[Stored data entries]
++++++++

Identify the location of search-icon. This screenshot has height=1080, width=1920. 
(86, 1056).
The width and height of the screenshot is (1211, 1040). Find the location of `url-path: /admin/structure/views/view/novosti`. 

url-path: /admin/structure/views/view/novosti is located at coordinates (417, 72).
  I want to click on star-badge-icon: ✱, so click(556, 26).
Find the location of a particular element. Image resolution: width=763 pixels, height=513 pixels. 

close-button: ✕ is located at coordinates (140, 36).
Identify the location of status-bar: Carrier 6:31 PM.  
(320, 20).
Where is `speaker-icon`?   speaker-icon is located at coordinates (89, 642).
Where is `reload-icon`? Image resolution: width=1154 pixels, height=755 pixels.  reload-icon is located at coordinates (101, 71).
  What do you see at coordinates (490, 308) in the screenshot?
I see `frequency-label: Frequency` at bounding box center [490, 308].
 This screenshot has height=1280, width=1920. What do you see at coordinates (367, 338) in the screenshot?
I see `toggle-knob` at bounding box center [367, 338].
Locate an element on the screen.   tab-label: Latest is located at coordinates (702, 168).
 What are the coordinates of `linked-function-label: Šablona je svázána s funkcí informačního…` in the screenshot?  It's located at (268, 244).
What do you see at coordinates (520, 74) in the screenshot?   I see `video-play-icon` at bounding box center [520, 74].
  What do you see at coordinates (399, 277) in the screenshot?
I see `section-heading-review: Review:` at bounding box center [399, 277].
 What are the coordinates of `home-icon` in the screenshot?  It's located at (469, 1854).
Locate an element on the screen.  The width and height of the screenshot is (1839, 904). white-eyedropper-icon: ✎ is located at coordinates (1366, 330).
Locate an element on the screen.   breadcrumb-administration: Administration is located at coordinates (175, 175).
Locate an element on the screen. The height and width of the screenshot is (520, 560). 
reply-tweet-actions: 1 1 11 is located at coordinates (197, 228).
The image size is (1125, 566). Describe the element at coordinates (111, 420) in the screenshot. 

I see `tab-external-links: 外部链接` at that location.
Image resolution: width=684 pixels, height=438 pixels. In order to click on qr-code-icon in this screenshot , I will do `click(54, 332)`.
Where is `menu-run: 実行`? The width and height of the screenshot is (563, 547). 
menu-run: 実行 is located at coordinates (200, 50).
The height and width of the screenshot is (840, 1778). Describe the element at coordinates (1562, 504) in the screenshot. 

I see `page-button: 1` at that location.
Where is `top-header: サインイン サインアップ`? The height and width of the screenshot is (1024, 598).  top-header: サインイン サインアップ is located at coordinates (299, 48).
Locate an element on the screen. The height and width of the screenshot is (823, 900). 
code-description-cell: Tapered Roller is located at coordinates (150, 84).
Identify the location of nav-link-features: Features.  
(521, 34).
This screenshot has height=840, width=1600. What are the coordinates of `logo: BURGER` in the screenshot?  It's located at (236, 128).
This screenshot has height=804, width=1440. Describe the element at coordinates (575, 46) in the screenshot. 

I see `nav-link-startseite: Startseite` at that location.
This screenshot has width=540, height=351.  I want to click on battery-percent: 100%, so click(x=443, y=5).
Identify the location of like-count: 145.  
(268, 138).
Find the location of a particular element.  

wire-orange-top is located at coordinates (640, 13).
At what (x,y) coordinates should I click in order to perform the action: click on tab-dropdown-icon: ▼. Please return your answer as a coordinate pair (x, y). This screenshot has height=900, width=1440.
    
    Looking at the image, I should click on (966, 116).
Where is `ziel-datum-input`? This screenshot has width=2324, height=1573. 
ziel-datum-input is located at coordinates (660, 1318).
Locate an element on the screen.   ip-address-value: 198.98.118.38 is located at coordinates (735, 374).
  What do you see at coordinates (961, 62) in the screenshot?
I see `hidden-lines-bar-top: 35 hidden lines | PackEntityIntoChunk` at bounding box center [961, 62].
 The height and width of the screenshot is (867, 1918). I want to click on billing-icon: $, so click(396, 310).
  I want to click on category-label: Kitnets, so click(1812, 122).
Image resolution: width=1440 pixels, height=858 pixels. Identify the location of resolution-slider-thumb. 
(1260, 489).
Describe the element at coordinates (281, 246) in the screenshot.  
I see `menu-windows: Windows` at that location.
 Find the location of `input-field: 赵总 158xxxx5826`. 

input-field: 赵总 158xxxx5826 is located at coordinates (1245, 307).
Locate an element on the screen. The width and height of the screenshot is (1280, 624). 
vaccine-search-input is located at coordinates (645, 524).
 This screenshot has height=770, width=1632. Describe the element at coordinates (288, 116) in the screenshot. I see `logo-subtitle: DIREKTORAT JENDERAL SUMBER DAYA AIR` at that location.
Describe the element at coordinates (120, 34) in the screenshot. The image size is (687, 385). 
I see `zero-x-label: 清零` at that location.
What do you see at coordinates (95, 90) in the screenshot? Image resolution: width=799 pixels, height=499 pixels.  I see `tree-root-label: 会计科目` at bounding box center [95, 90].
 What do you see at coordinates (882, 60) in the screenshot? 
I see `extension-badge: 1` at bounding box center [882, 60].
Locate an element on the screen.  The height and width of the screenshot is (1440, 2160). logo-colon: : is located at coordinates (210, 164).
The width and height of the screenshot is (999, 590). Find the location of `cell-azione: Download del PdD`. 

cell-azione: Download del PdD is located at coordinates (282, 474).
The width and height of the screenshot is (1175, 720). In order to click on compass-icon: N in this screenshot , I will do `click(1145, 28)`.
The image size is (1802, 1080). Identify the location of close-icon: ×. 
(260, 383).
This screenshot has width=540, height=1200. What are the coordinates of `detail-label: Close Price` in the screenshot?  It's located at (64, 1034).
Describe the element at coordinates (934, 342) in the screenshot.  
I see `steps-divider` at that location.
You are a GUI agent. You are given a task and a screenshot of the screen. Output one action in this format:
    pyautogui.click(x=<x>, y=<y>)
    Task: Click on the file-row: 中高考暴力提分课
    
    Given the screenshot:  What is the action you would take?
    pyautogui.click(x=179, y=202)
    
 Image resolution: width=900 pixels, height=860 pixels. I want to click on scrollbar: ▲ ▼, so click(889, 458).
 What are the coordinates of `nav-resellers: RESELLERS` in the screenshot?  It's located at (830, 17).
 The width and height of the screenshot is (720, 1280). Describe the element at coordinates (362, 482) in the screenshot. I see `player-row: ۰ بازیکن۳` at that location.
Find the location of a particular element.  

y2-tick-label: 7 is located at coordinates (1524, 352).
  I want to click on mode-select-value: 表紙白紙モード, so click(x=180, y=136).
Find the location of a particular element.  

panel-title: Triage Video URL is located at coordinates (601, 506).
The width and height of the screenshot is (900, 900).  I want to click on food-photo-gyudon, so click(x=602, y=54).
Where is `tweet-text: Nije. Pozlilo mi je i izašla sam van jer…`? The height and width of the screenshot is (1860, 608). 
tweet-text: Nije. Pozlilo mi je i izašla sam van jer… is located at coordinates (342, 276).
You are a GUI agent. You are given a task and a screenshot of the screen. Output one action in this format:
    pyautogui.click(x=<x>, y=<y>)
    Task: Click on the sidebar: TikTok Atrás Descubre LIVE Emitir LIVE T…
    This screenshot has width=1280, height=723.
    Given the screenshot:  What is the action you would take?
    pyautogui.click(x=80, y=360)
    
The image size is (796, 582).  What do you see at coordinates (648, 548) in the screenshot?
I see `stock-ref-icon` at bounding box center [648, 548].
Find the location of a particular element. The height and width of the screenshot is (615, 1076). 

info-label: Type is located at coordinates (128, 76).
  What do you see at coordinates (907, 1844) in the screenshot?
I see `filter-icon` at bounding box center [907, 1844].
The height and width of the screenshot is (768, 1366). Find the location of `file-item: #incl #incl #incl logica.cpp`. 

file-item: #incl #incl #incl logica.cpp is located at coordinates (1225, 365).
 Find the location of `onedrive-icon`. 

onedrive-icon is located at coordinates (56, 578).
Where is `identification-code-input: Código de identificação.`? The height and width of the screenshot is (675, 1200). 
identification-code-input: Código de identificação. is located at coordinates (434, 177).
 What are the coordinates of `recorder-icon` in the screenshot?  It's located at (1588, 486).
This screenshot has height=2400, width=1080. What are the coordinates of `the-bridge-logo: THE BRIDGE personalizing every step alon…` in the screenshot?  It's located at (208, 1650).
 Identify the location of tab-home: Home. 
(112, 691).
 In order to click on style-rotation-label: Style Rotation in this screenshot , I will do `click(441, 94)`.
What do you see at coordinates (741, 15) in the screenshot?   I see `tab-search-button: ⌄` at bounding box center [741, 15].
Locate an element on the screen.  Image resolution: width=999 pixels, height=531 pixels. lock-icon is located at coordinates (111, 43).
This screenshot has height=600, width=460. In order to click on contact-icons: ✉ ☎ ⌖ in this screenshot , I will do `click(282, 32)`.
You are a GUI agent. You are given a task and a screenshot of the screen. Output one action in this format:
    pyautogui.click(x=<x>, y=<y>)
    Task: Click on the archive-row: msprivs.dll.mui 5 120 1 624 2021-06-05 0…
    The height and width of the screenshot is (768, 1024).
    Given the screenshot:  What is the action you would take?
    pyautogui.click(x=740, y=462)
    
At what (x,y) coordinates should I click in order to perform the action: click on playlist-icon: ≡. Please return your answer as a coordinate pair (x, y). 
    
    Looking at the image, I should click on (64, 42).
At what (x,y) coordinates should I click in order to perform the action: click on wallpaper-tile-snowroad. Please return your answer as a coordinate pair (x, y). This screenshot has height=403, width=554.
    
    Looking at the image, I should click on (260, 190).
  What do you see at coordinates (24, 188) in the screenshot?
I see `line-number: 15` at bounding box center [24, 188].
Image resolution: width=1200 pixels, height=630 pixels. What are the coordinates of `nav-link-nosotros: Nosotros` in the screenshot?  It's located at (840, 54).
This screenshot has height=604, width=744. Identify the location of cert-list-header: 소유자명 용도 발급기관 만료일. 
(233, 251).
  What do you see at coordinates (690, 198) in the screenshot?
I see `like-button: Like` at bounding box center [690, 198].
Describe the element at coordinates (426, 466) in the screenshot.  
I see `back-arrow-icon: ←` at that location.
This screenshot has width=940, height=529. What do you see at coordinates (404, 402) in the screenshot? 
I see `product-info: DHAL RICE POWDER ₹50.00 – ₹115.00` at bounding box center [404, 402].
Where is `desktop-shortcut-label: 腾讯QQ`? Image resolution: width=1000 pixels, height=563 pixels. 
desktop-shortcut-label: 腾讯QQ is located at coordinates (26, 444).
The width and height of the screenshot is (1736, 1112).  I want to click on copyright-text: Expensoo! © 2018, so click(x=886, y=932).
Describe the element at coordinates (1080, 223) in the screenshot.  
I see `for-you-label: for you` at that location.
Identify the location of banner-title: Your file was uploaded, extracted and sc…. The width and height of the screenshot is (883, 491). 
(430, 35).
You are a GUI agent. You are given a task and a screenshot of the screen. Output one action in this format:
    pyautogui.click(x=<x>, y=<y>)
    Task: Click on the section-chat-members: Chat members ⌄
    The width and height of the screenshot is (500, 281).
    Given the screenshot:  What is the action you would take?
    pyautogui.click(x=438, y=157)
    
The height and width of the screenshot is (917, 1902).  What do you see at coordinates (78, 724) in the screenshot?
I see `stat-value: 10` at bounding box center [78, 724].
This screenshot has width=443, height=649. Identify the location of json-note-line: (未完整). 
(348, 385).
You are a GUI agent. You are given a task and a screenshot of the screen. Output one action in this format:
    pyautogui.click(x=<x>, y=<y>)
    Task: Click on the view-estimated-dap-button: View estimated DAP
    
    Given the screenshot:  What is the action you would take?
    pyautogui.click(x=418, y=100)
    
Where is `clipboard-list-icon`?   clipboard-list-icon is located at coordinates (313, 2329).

++++++++

## [What you need to do]
Output the lines of the material from the line containing "at (1588, 486)." through the line containing "In order to click on style-rotation-label: Style", inclusive, as a numbered list, omitting any blank lines.

## [Response area]
1.  What are the coordinates of `recorder-icon` in the screenshot?  It's located at (1588, 486).
2. This screenshot has height=2400, width=1080. What are the coordinates of `the-bridge-logo: THE BRIDGE personalizing every step alon…` in the screenshot?  It's located at (208, 1650).
3.  Identify the location of tab-home: Home. 
4. (112, 691).
5.  In order to click on style-rotation-label: Style Rotation in this screenshot , I will do `click(441, 94)`.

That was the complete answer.